China’s Ministry of Foreign Affairs spokeswoman has reiterated China’s position of “no accepting and no participating” in The Hague process, and accused as usual the Philippines’ of violating its commitment through the 2002 Declaration on Conduct (DoC) to solve the dispute through negotiations. Most traditional Chinese media stories repeated Chinese government’ position through various forms of interviews. Social media such as Weibo and Wechat invited discussions and debates among young people whose interests range widely from symbolic nationalism to geopolitics and security. Scholars of international law support China’s position by elaborating on the December 7, 2014 Position Paper of the Government of the People’s Republic of China on the Matter of Jurisdiction in the South China Sea Arbitration, arguing that the Tribunal manifestly has no jurisdiction.
Despite the overwhelming support in China of its position, experts and the general public also have concerns.
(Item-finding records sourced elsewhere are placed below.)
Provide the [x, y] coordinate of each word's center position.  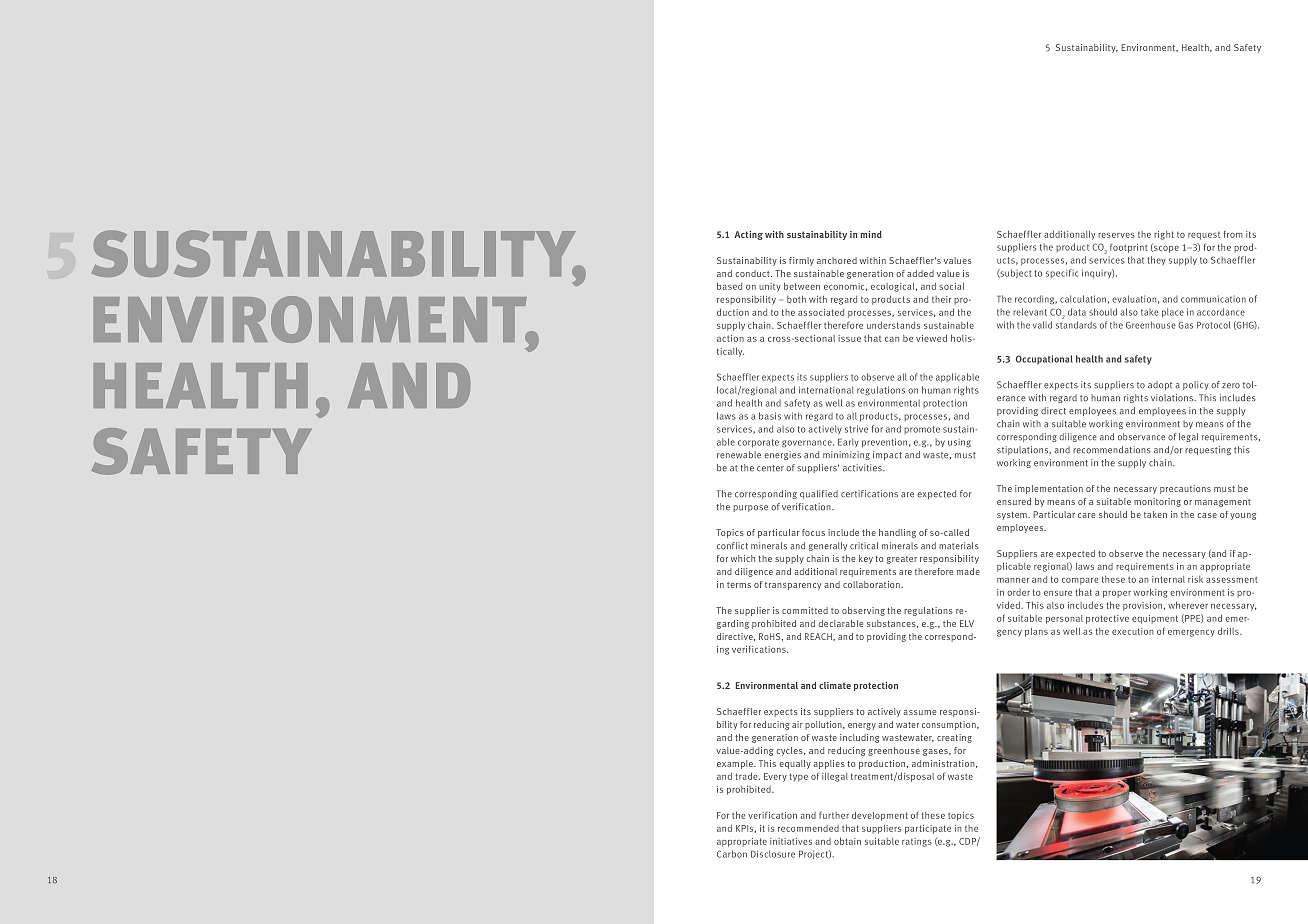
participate [928, 829]
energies [782, 455]
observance [1141, 437]
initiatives [791, 841]
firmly [801, 261]
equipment [1155, 619]
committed [805, 610]
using [959, 443]
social [951, 286]
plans [1036, 632]
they [1156, 260]
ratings [917, 842]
First, the case presented by the Philippines constitutes, at its core, a land territorial sovereignty dispute and the relevant maritime delimitation, which is excluded from the third party compulsory dispute settlement mechanism under UNCLOS, through China’s 2006 declaration. However, the way the Philippines presented its claim–it has cleverly attempted to de-link its claims from the terms of “territory,” “maritime delimitation,” and “historic title,” with the support of the experienced legal team from the United States–might have a substantial impact on the Arbitration Tribunal. China, may in turn, miss the chance to express its position in a professional legal way, as it did through the December 7, 2014 position paper. It is also questionable whether the messages that China intends to convey through amicus curiae (“friends of the court”) publications reach the five arbitrators and how much weight these may carry as effective “replies” to the Memorial of the Philippines.
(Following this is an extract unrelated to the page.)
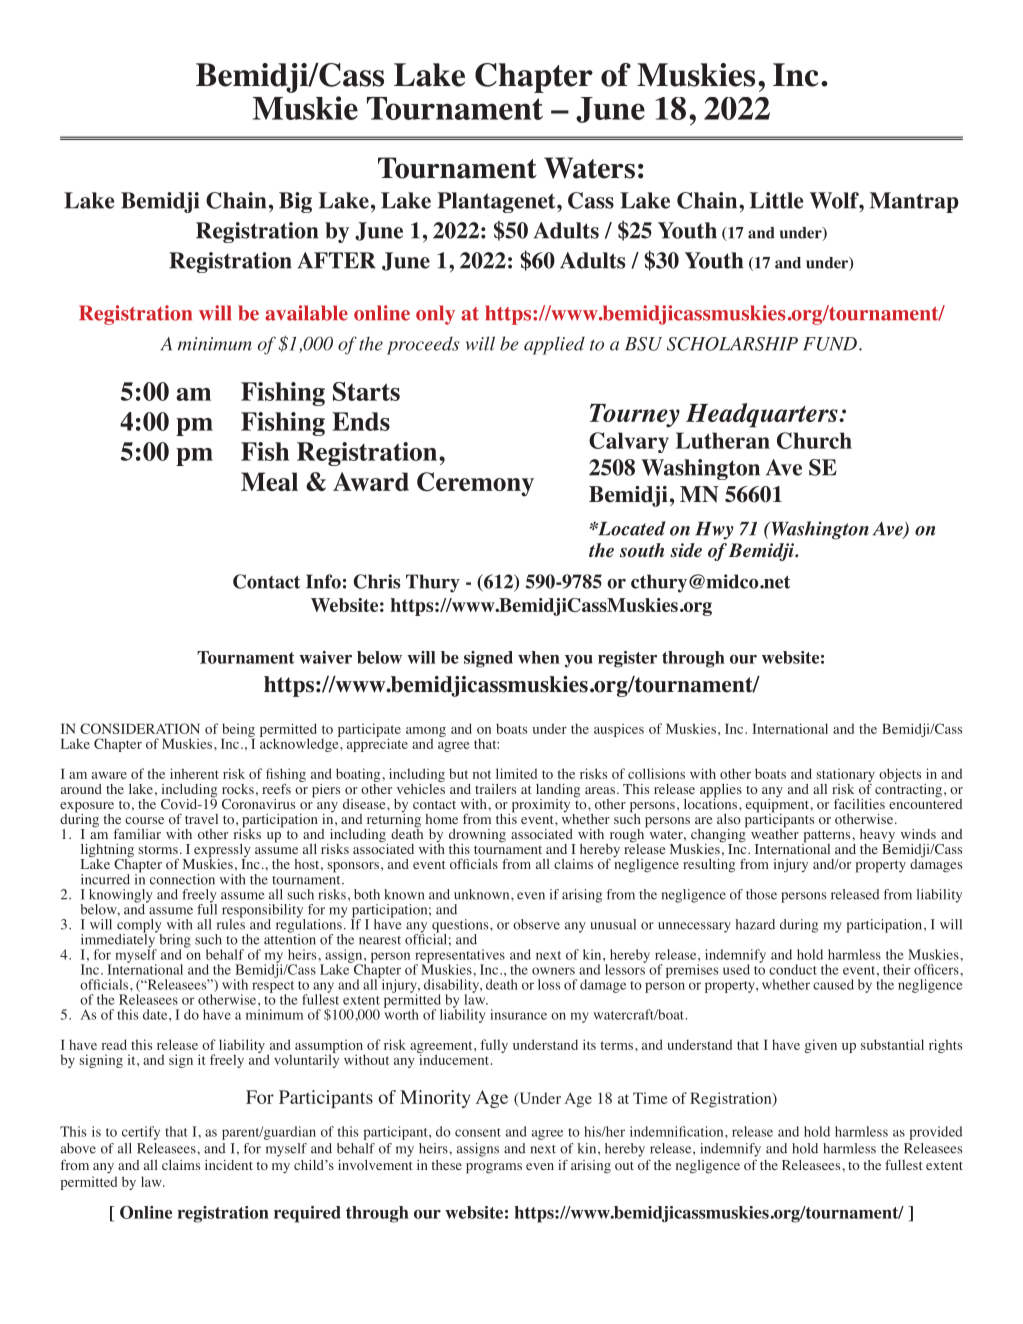  I want to click on stationary, so click(845, 776).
In addition to the specifics of the legal debate, China’s international image is another key issue that is worrisome to many. The international media has been skewed in its writing about the escalation of the South China Sea disputes, and often depicts China’s growing assertiveness in pursing its maritime claims. China’s refusal to participate in the Arbitration is often cited by media as disrespecting the value of international law, despite Beijing’s efforts to convince itself and the world that the Tribunal does not have jurisdiction.
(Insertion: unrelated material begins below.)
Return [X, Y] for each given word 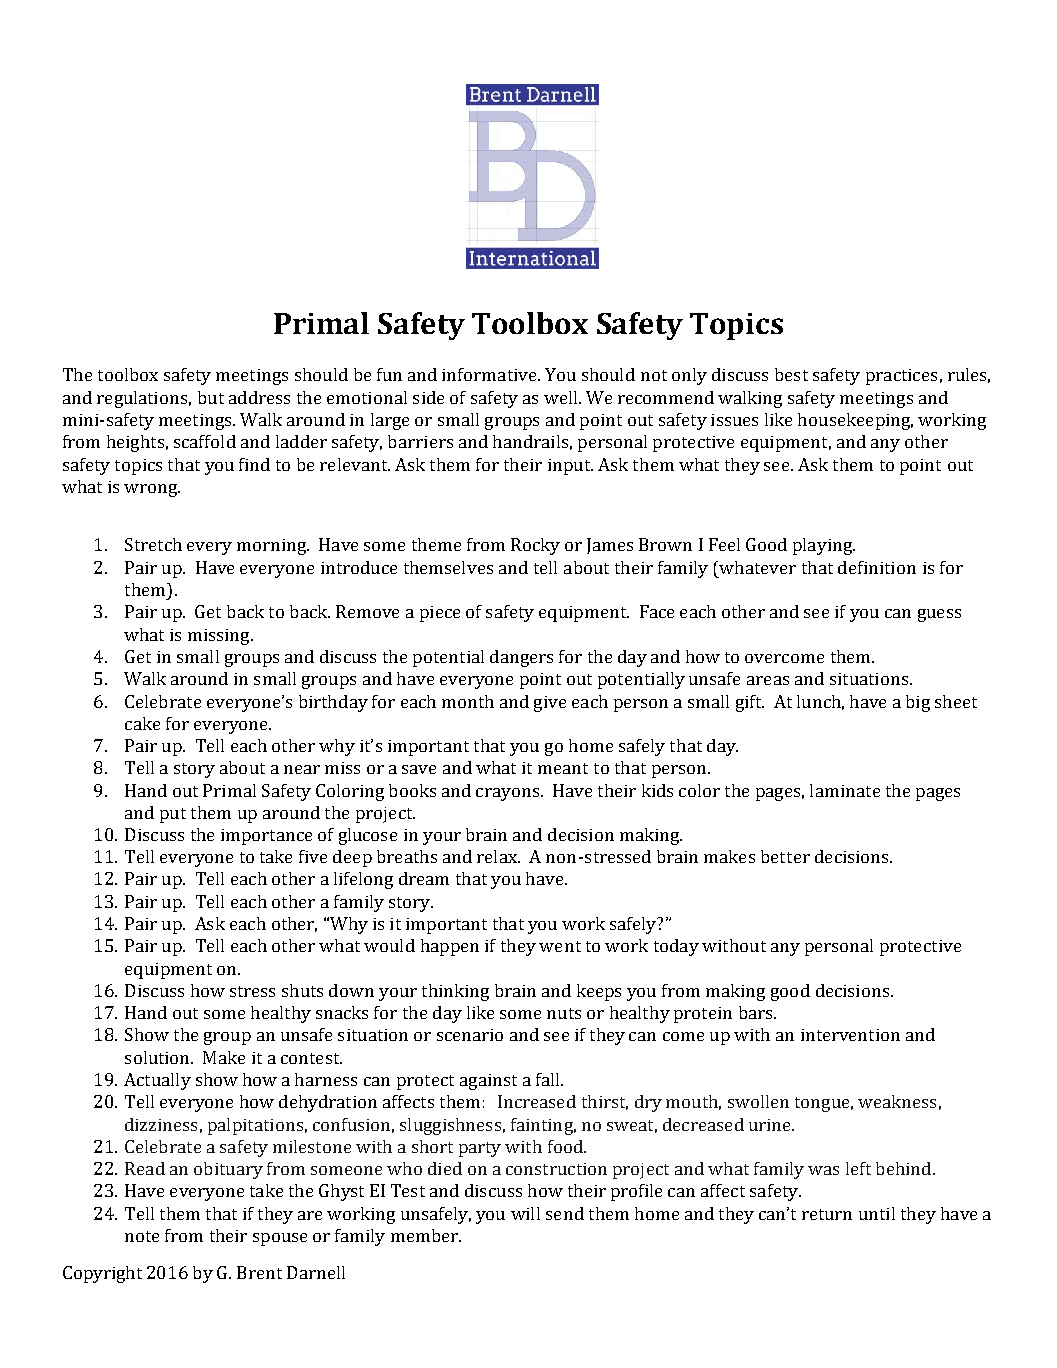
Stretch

The interests shown in the hearing by other countries, including Malaysia, Indonesia, Vietnam, Thailand, and Japan also send signals to China as it considered possible future international litigation or arbitration of the complex territorial and maritime dispute in this region. The decision by the Tribunal, be it “no jurisdiction,” “partial jurisdiction,” or “full jurisdiction” on the Philippines’ claim, will allow other countries in the region to draw conclusions about the possibility of resorting to a third party forum for maritime dispute settlement. The position taken by China in this legal battle with the Philippines might not be a standard solution that works best for it if additional cases are brought in the future.
The Statement on the South China Sea issued by the Taiwan authority on July 7, 2015, is a timely response to the hearing at The Hague. In addition to reiterating the ROC’s position on its sovereignty claim over the four archipelago groups in the South China Sea, the statement focuses mainly on the legal nature of Taiping Island (Itu Aba), the biggest naturally formed feature in the Spratlys. Taiwan holds that Taiping Island indisputably qualifies as an “island” according to Article 121 of the United Nations Convention on the Law of the Sea (UNCLOS), and can sustain human habitation and economic life of its own. Taipei’s statement that “[a]ny claims by other countries which aim to deny this fact will not impair the legal status of Taiping Island (Itu Aba) and its maritime rights based on UNCLOS,” is obviously a firm response to the claims by the Philippines’ legal team that deems Ita Aba a “rock.” Though there has been no official comment from Beijing on Taipei’s statement, which implies that the two governments across the strait share the same claim in the South China Sea, the declaration has defused China’s concerns that the Taiwan government might change its position on the South China Sea due to pressures from the United States. Interestingly, the Taipei’s statement did not mention the U-shaped Line, which is also a major part of the Philippines’ case. Whether this is a signal that the Taiwan government may abandon this line or deliberately overlook it remains a question, and one that will be especially salient following the “presidential campaign” in Taiwan in 2016.